Gesundheit
Zahlt die IV die Klimaanlage im Auto?
Die IV leistet einen Beitrag an den behinderungsbedingten Umbau eines Autos. Der Einbau einer speziellen Klimaanlage ist aber meist nicht notwendig.
Die bei der Invalidenversicherung (IV) versicherte Person hat Anspruch auf jene Hilfsmittel, die sie «für die Ausübung der Erwerbstätigkeit oder der Tätigkeit im Aufgabenbereich, zur Erhaltung oder Verbesserung der Erwerbsfähigkeit, für die Schulung, die Aus- und Weiterbildung oder zum Zwecke der funktionellen Angewöhnung bedarf». An den behinderungsbedingt notwendigen Anpassungen eines Motorfahrzeuges beteiligt sich die IV. Dies führt aber nicht automatisch zum Anspruch auf die Übernahme der Kosten für den Einbau einer bestimmten Klimaanlage.
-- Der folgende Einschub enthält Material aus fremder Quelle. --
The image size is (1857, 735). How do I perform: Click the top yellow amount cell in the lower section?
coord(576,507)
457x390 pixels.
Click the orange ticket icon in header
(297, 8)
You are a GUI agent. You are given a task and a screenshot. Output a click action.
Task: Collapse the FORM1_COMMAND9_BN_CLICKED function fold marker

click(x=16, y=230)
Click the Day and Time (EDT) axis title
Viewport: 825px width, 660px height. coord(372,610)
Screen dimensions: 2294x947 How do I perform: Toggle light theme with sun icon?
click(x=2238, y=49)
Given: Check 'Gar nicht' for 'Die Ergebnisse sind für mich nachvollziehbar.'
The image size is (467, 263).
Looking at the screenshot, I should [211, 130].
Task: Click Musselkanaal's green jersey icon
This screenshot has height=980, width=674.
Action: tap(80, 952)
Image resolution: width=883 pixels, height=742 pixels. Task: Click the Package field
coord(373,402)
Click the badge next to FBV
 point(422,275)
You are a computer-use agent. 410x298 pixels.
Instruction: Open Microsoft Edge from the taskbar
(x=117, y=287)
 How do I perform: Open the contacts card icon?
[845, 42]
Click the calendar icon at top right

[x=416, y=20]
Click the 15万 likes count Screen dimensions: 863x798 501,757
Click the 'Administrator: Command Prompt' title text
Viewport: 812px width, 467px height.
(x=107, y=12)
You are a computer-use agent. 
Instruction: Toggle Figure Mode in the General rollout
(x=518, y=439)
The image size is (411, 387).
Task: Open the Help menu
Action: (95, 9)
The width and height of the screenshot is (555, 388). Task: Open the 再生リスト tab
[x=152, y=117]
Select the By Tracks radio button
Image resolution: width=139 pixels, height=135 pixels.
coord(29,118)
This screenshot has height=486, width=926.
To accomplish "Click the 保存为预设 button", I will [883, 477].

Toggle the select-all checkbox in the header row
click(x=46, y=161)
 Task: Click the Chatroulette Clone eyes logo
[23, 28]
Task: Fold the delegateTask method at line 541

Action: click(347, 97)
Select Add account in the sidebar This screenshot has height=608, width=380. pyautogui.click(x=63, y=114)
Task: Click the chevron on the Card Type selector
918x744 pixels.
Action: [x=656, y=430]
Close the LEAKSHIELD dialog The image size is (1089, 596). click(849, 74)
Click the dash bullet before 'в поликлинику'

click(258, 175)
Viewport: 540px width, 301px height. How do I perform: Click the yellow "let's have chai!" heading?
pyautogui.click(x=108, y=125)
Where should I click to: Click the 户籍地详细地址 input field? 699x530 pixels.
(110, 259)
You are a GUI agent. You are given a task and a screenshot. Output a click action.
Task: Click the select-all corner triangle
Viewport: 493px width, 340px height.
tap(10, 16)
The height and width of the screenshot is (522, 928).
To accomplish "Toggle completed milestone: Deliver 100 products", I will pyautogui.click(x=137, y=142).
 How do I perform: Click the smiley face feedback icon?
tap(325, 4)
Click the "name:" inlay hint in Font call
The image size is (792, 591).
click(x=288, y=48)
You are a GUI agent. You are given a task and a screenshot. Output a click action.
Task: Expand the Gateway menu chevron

IV beteiligt sich am Umbau des Autos
Das Eidgenössische Departement des Innern (EDI) führt eine Liste der Hilfsmittel, auf welche die versicherte Person Anspruch hat. Der Anspruch auf den behinderungsbedingten Umbau des Fahrzeuges besteht dabei unabhängig von einer Erwerbstätigkeit. (Siehe auch: «Ich muss mein Auto rollstuhlgerecht umbauen. Beteiligt sich die IV?»)
Nur einfache und zweckmässige Hilfsmittel werden von IV finanziert
Wie das Bundesgericht bereits 2001 entschieden hat, fällt eine Klimaanlage unter die grundsätzlich zu finanzierenden Hilfsmittel. Allerdings hält das EDI in seiner Hilfsmittelverordnung fest, dass der Anspruch auf Hilfsmittel «nur in einfacher, zweckmässiger und wirtschaftlicher Ausführung besteht». Das Bundesgericht präzisiert, dass der voraussichtliche Erfolg der Massnahme in einem vernünftigen Verhältnis zu ihren Kosten stehen muss.
Sofern die standardmässig eingebaute Klimaanlage leistungsstark und «das Erreichen einer angenehmen, bereits vor der Abfahrt einstellbaren Innentemperatur innert nützlicher Frist» gewährleistet ist, besteht kein Anspruch auf einen Beitrag der IV an den Einbau einer speziellen Klimaanlage. Dies auch dann nicht, wenn die Versicherte die standardmässig eingebaute Klimaanlage während der Fahrt nicht regulieren kann.